Hoje, domingo, resolvi dar uma caminhada cedinho pela avenida onde moro. Ela é extensa, cheia de comércios e casas mais antigas. Gostoso de olhar de perto.

E é a pé, andando devagar e olhando com atenção que a vida se torna mais próxima. É uma pena que isso não ocorra com mais frequência, o carro nos separa da vida.

Pois bem, estou andando devagar e ultrapasso com educação uma senhora e menino, talvez seu neto, que não devia ter mais que 9 anos. Não pude deixar de ouvir a seguinte conversa, no ato da ultrapassagem:

 

            _ “Se tu tá andando na rua e vê no chão uma caixa de papelão com um bebê dentro, o que que tu faz? (risos)”

Não pude ver a expressão do garoto, mas senti um momento de silêncio/hesitação e depois a resposta clássica infantil:

 

            _ “Não sei ué.”

 

A senhora/vó solta novamente uma risada e diz:

 

            _”Mas você tem que estar preparado, isso acontece muito hoje em dia, só na semana passada acharam 2...”

E meu distanciamento não permitiu mais uma escuta clara. Quisera eu ter ficado lá até o fim da conversa.

 

Claro que fiquei pensando o resto do caminho. Entre descobertas de boas lojas, casas interessantes a alugar e lindas e velhas árvores, me vinha à cabeça àquela conversa e, o que ela simboliza para o comportamento humano.

***

◆ EXERCÍCIO: Em que dia da semana acontece a caminhada pela avenida descrita na página? O material não tem relação com o texto da página.

◆ EXTRATO DE DADOS:
***

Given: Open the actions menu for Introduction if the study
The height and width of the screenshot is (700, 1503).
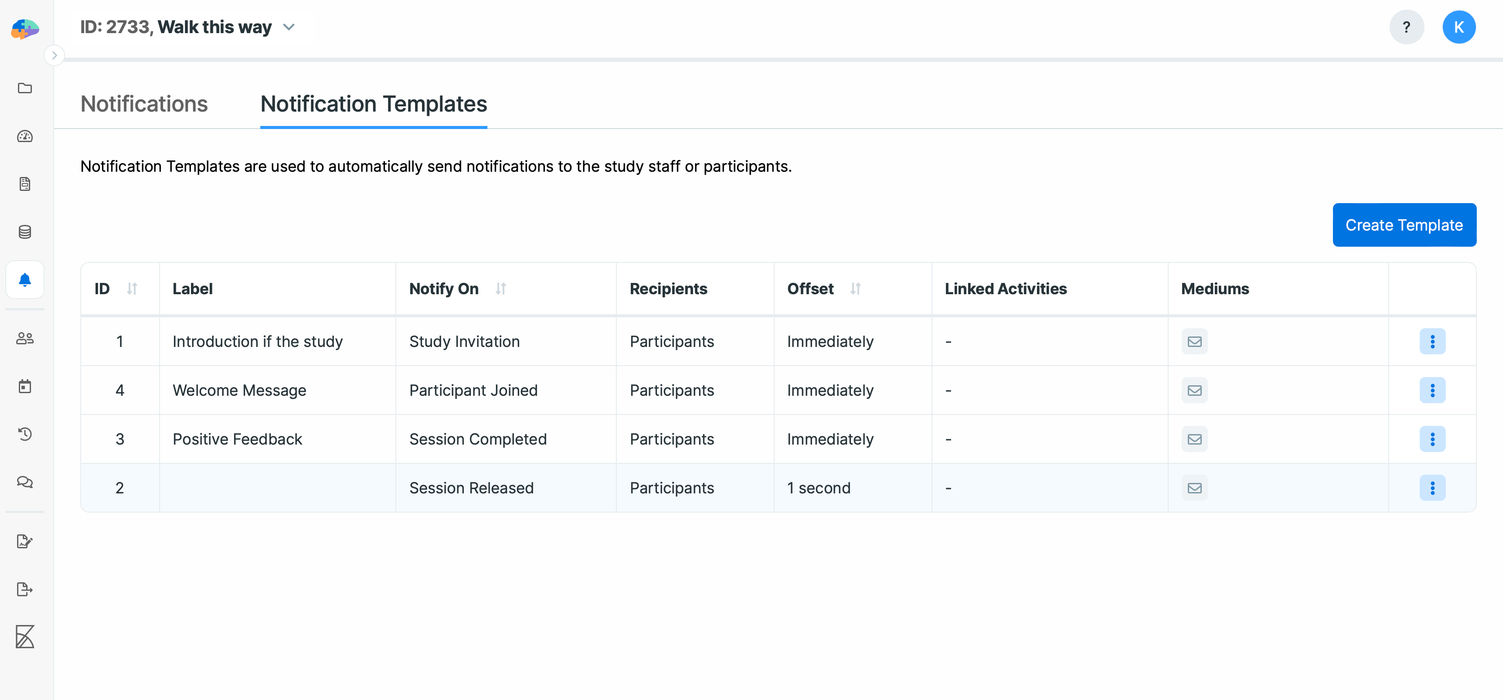Looking at the screenshot, I should pos(1432,341).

***

◆ RESULTADO DO EXERCÍCIO: No domingo.